**Quoted passage**
▬▬▬▬▬▬▬▬▬▬

On the AT however, they added separate memory refresh circuitry, so channel 0 now became available for general use. They also introduced a new page register for it (as well as a second DMA controller for 16-bit DMA transfers, as I also mentioned in this earlier article). So on an AT it may actually work. There is another catch, however: The 8237A was never designed to run at speeds beyond 5 MHz. So where the 8237A runs at the full 4.77 MHz on a regular PC/XT, it runs at half the clockspeed on an AT (either 3 or 4 MHz, depending on whether you have a 6 or 8 MHz model). So DMA transfers are actually slower on an AT than on a PC/XT. At the same time the CPU is considerably faster. Which means that most of the time, you’re better off using the CPU for memory-to-memory transfers.

Therefore, DMA is mostly used for transferring data to/from I/O devices. Its main uses are for floppy and harddrive transfers, and audio devices. Being primarily a graphics programmer, I never had any need for that. I needed memory-to-memory transfers. You generally don’t want to implement your own floppy and harddrive handling on PC, because of the variety of hardware out there. It is better to rely on BIOS or DOS routines, because they abstract the hardware differences away.

It begins

But in the past weeks/months I have finally been doing some serious audio programming, so I eventually arrived at a need for DMA: the Sound Blaster. In order to play high-quality digital audio (up to 23 kHz 8-bit mono) on the Sound Blaster, you have to set up a DMA transfer. The DSP (‘Digital Sound Processor’ in this context, not Signal) on the SB will read the samples from memory via DMA, using an internal timer to maintain a fixed sampling rate. So playing a sample is like a ‘fire-and-forget’ operation: you set up the DMA controller and DSP to transfer N bytes, and the sample will play without any further intervention from the CPU.

▬▬▬▬▬▬▬▬▬▬

**Stored data**
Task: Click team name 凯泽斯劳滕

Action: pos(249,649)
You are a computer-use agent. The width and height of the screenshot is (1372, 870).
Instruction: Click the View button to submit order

▬▬▬▬▬▬▬▬▬▬

**Task requirements**
- A) Do these statements agree with the passage on DMA? For each, answer yes or no and quote the words that decide it.
(i) On an AT, the 8237A runs at the full 4.77 MHz.
(ii) DMA is mainly used for floppy, hard drive and audio transfers.
(iii) After the DMA controller and DSP are set up, the CPU has to keep feeding the Sound Blaster samples.
- B) Go on with the passage on DMA and the Sound Blaster, picking up after its last sentence.
The listing stands apart from the passage on DMA and is separate material.

**Results of the tasks**
- A)
(i) No: "it runs at half the clockspeed on an AT"
(ii) Yes: "Its main uses are for floppy and harddrive transfers, and audio devices."
(iii) No: "the sample will play without any further intervention from the CPU."

- B)
This is a big step up from the sample playing we have been doing so far, with the PC Speaker, Covox or SN76489 (‘Tandy/PCjr’ audio). Namely, all these devices required the CPU to output individual samples to the device. The CPU was responsible for accurate timing. This requires either cycle-counted loops or high-frequency timer interrupts. Using DMA is more convenient than a cycle-counted loop, and far more efficient than having to handle an interrupt for every single sample. You can now play back 23 kHz mono 8-bit audio at little more than the cost of the bandwidth on the data bus (which is about 23 kb/s in this case: you transfer 1 byte for each sample), so you still have plenty of processing time left to do other stuff. The DMA controller will just periodically signal a HOLD to the CPU. Once the CPU acknowledges this with a HLDA signal, the DMA controller has now taken over the bus from the CPU (‘stealing cycles’), and can put a word from memory onto the bus for the I/O device to consume. The CPU won’t be able to use the bus until the DMA transfer is complete (this can either be a single byte transfer or a block transfer).

It’s never that easy

If it sounds too good to be true, it usually is, right? Well, in a way, yes. At least, it is for my chosen target: the original Sound Blaster 1.0. It makes sense that when you target the original IBM PC 5150/5160, that you also target the original Sound Blaster, right? Well, as usual, this opened up a can of worms. The keyword here is ‘seamless playback’. As stated above, the DMA controller can only transfer up to 64k at a time. At 22 kHz that is about 3 seconds of audio. How do you handle longer samples?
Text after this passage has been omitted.